The choice had not been very difficult. Stopping them would have been a bloody affair, if it could have been managed at all, and they wanted no more than the width of a road to march onward into Murandy, where they thought they would find the Dragon Reborn. That was her doing, as well. They hid their reason for seeking Rand, and she was not about to give them a true location, not when they had as many as a dozen Aes Sedai with them and hid that fact, too. But once news of them reached the High Seats…

“It should work,” she said softly. “If necessary, we can plant rumors of the Borderlanders ourselves.”

“It should work,” Dyelin agreed, then added in a dark voice, “As long as Bashere and Bael keep a close rein on their men. It’s going to be a volatile mix, with Borderlanders, Aiel and the Legion of the Dragon all within a few miles of one another. And I can’t see how we can be sure the Asha’man won’t do something mad.” She ended with a sniff. In her book, a man had to be mad in the first place, or he would never have chosen to become an Asha’man. Aviendha nodded. She disagreed with Dyelin almost as frequently as Birgitte did, but for the most part, the Asha’man were one thing they agreed on.

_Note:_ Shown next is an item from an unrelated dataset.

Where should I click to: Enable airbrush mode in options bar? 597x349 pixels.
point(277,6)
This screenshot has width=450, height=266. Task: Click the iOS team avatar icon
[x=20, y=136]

“I’ll make sure the Borderlanders stay well clear of the Black Tower,” Elayne reassured them, though she had done the same before. Even Dyelin knew that Bael and Bashere would hold their forces in check – neither man wanted a battle he did not need, and Davram Bashere certainly would not fight his own countrymen – but anyone had a right to be uneasy about the Asha’man and what they might do. She slid her finger from the six-pointed star identifying Caemlyn across the few miles to the ground the Asha’man had usurped. The Black Tower was not marked, but she knew all too well exactly where it lay. At least that was well away from the Lugard Road. Sending the Borderlanders south into Murandy without upsetting the Asha’man would not be difficult.